Les estrades sont repliées, les banderoles rangées et les sonos débranchées. La campagne présidentielle turque a pris fin dans une atmosphère d’amertume et de surenchère verbale, dont l’outrance s’explique peut-être par le fait que le président sortant, Recep Tayyip Erdogan, doit pour la première fois s’adonner, dimanche 28 mai, à l’exercice d’un second tour, après vingt ans de règne presque sans partage. Du bout des lèvres, il a dû reconnaître en public, devant les caméras, qu’une vidéo utilisée lors d’un de ses meetings était un montage. Dans un clip, les images laissaient suggérer que son adversaire, Kemal Kiliçdaroglu, avançait main dans la main avec les combattants du Parti des travailleurs du Kurdistan (PKK).

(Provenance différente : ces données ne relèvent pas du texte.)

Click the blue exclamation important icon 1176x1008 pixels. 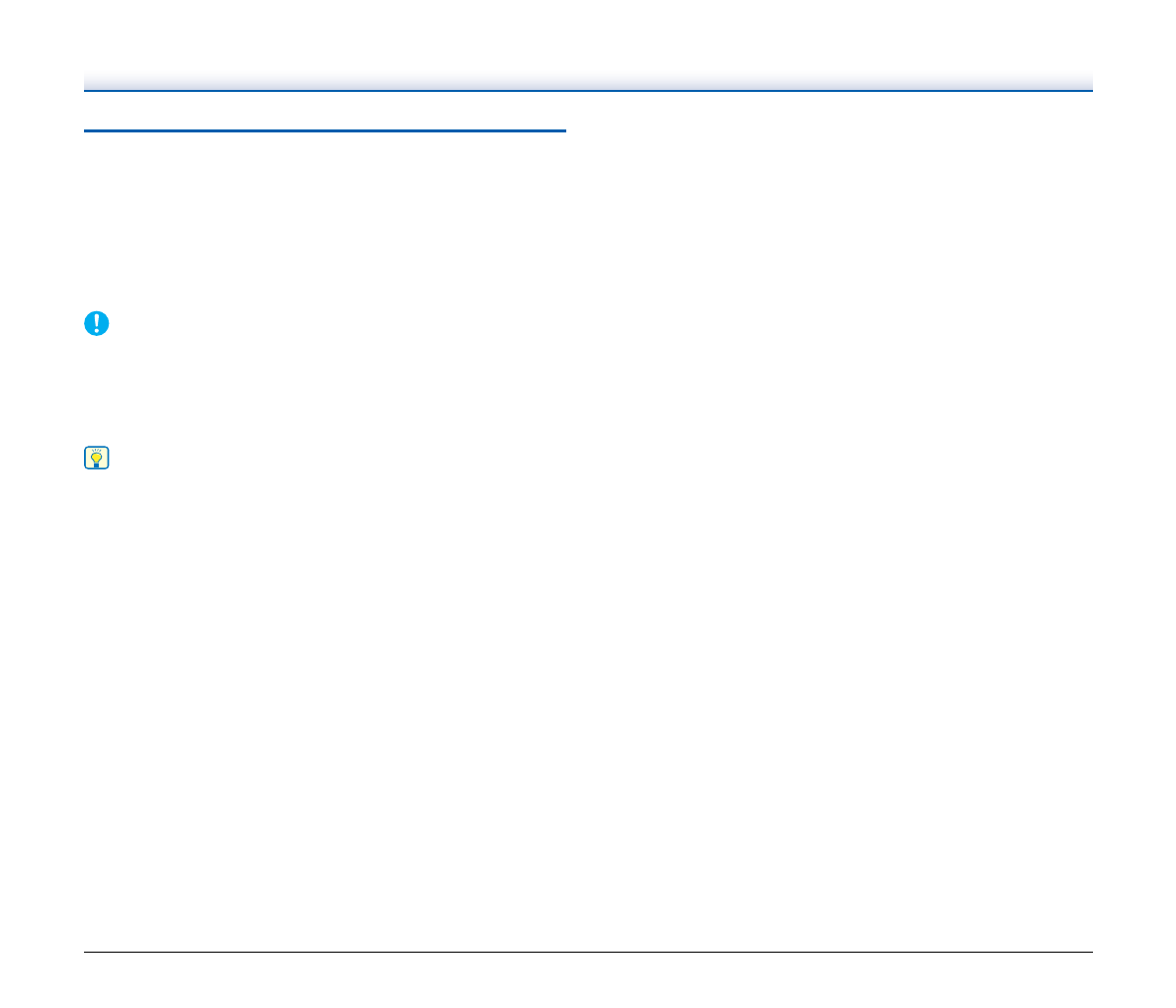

Le candidat de la coalition d’opposition, qui a recueilli 44,9 % des voix au premier tour contre 49,5 % pour son rival, a porté plainte contre le chef de l’Etat, le sommant également de se soumettre à un débat public avec son contradicteur. Après une première semaine marquée par un durcissement spectaculaire de sa position sur la question des réfugiés pour tenter de rattraper son retard, Kemal Kiliçdaroglu a adouci son verbe envers les Syriens présents en Turquie et demandé à l’Europe de payer son dû : « Nous nous débattons avec ces problèmes pour ménager le confort de l’Europe, nous allons y remédier, vous verrez », a-t-il affirmé mercredi 24 mai, dans une émission au public uniquement composé de jeunes. Les quatre heures d’enregistrements ont été vues plus de vingt et un millions de fois sur la chaîne du youtubeur et animateur Oguzhan Ugur.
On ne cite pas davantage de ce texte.